The Swedes in Hong Kong this year decided to combine the celebration of two of the most important public holidays.
On Friday 8 June a combined Swedish Midsummer and National Day Celebration took place at PMQ in Hong Kong. It delivered a “real Swedish midsummer experience with unpredictable weather!” according to the organiser.
Midsummer is a celebration to the longest day of the year in Sweden. The event gave everyone in Hong Kong, especially families with children, an opportunity to experience a traditional Swedish midsummer celebration.
Programme highlights: A 3.5-meter tall maypole, folk music live performance, an Absolut Sustainable bar and activities for adults and children to participate, for example, traditional midsummer dance, “Kubb” (Sweden’s favourite lawn game), flower crown making workshop, photo wall as well as different fun stations with activities such as “fish pond”, junior traffic city and so on.

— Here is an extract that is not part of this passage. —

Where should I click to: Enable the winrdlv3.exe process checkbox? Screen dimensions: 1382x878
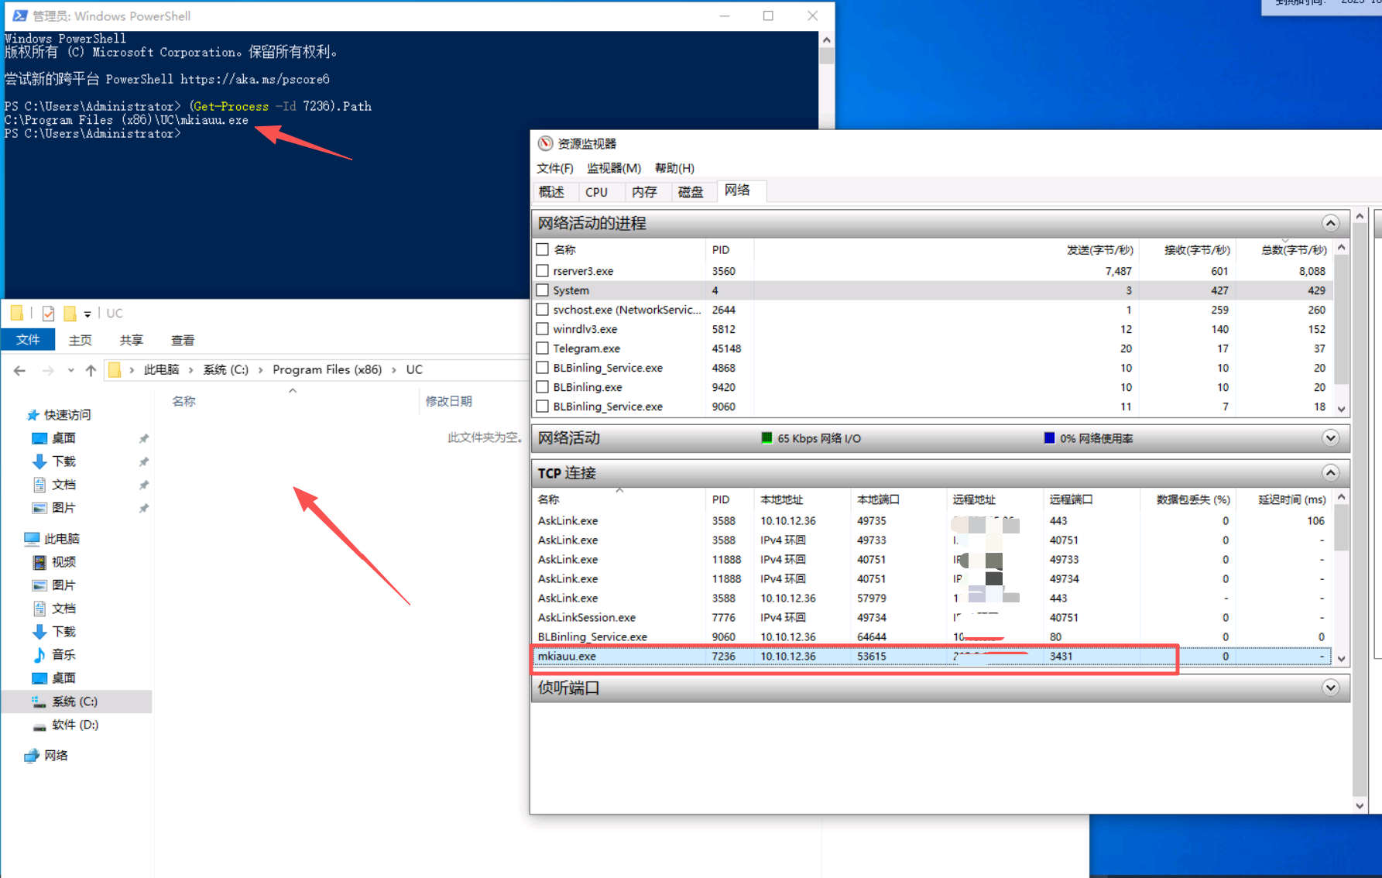[x=543, y=329]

Hong Kong’s Chief Executive, Mrs Carrie Lam graced the celebrations with her presence and held an inspiring speech as well.
“What a pleasure to be here today in celebration of Sweden’s national day and its midsummer festival, the country’s most traditional of holidays. First of all, my gratitude to the Consul General and your team for opening this fantastic celebration to the people of Hong Kong. It provides an excellent opportunity for our people to appreciate the rich culture of Sweden through the music, dance, food and many other things on offer this afternoon,” Carrie Lam opened her speech.
“I am also delighted that the celebration is taking place in the courtyard at PMQ. The Former Police Married Quarters, PMQ is one of eight Conserving Central projects, half of which are now up and running. Just two weeks ago, I took part in the opening of the nearby Central Police Station Compound – now called Tai Kwun Centre for Heritage and Arts. I must say I am thrilled to see Hong Kong’s past rise again – revitalised and, as this good afternoon attests to, radiating life, purpose and good will.”
The Chief Executive continue to say that she also felt very much the same about Hong Kong and Sweden, pointing to the good reasons to come together. The Karolinska Institutet’s Ming Wai Lau Centre for Reparative Medicine opened in Hong Kong recently she said she is confident will be a long and mutually rewarding collaboration between Hong Kong and Sweden in science and technology.
And the same goes for the creative industries: “Indeed, Prince Carl Philip visited Hong Kong just six months ago, here to inaugurate the Swedish Pavilion at Business of Design Week, as well as to launch the first edition of SwedenTalks HK, a creative exchange that we very much look forward to building on.”
Carrie Lam also highlighted the benefits of their mutual visa-free arrangement and direct flight connection. “Arrivals from Sweden to Hong Kong grew by about 25 per cent cumulatively in the past three years. And I am sure our people-to-people bond will continue to grow, especially amongst young people, with our bilateral Working Holiday Scheme commencing operation in January this year.”